Smog, nella bassa
miglioramenti più lenti
Migliora la qualità dell’aria in Lombardia, ma Cremona resta il fanalino di coda: questo emerge dall’analisi di Legambiente, che ha analizzato i dati Arpa 2025.
Emerge che, a fronte del miglioramento della situazione per la maggior parte delle province lombarde, risultano più lenti e contrastati i miglioramenti nella ‘Bassa’, in particolare nelle aree ad alta intensità di allevamenti. “Cremona e Lodi si confermano come i capoluoghi in cui le concentrazioni medie di PM10 sono più elevate, perfino rispetto a Milano” evidenzia l’associazione ambientalista.
Ma il dato più sorprendente non arriva dalle città, “bensì dai piccoli e medi centri urbani: Soresina, ‘capitale’ lombarda del latte, è la località con i livelli di PM10 più elevati della Lombardia” scrive ancora Legambiente. “Livelli molto alti si riscontrano anche nella circostante pianura, ad esempio a Crema, Codogno e Cassano d’Adda, mentre nel bresciano la centralina di Rezzato, pochi chilometri a est del capoluogo, mostra livelli molto alti nella media annua ed il numero record regionale di episodi di inquinamento acuto”.
“Per ciò che riguarda il particolato sottile sta ormai scomparendo l’importanza delle città,” rileva Damiano Di Simine, responsabile scientifico di Legambiente Lombardia. “Se si escludono le aree più a ridosso di grandi arterie stradali e autostradali, le differenze nei valori delle polveri sembrano seguire tipologie di fonti emissive non legate ai contesti urbani, in particolare le esalazioni che provengono dagli allevamenti, attività che in Lombardia presenta un livello di intensità con pochi paragoni in Europa”.
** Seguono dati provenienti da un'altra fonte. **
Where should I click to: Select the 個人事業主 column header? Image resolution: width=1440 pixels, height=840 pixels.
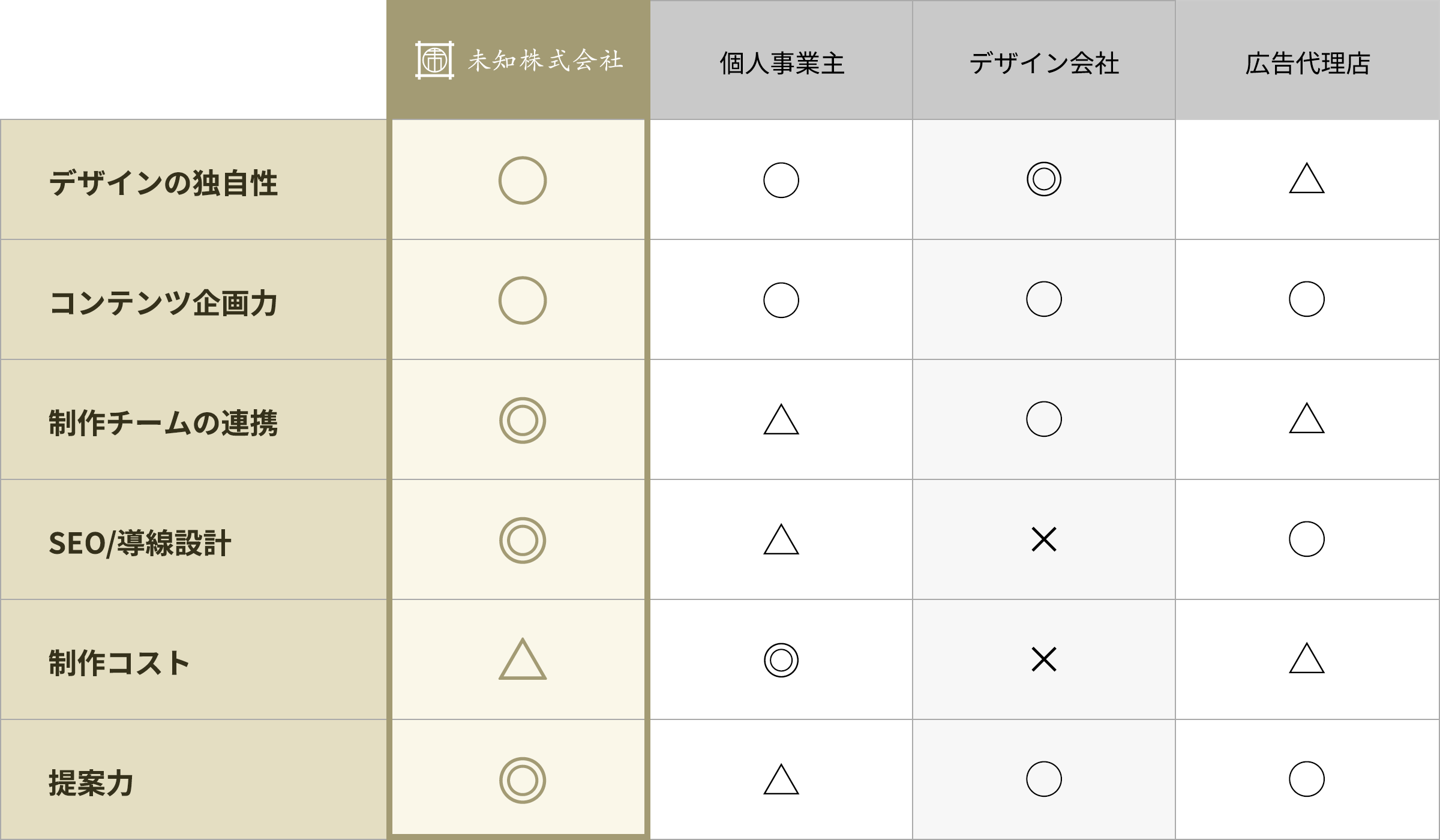point(782,63)
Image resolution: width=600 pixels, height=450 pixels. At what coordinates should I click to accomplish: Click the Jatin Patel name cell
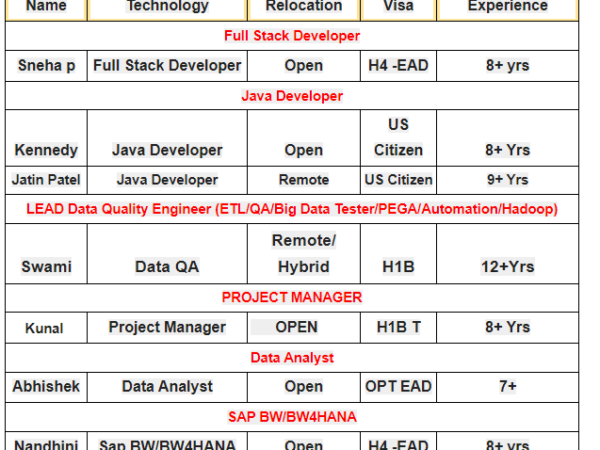(46, 180)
Legambiente segnala da tempo come “questo cambiamento della ‘geografia dell’inquinamento’ padano non trovi riscontro nel sistema di monitoraggio, ovvero la rete delle centraline che ARPA ha concepito e installato dagli anni Novanta del Novecento. Sono per la maggior parte centraline urbane, sicuramente adeguate a mappare la situazione nelle maggiori città, ma che lasciano sguarniti ampi territori: ad esempio, non esiste una sola centralina di misura delle polveri sottili in tutta la pianura compresa tra Oglio e Mincio, dove si trova la metà dell’intero patrimonio zootecnico regionale”.
“Occorre non solo aggiornare la rete territoriale delle centraline,” continua Di Simine, “così da produrre un quadro più fedele della situazione dell’aria nella parte di Lombardia afflitta da emissioni da allevamento intensivo, ma anche attivare un sistema sensoristico per quegli inquinanti atmosferici, come il metano e l’ammoniaca, che esalano dagli allevamenti e dai liquami zootecnici, e che fungono da precursori chimici atmosferici nella formazione di polveri sottili in inverno e di ozono in estate”.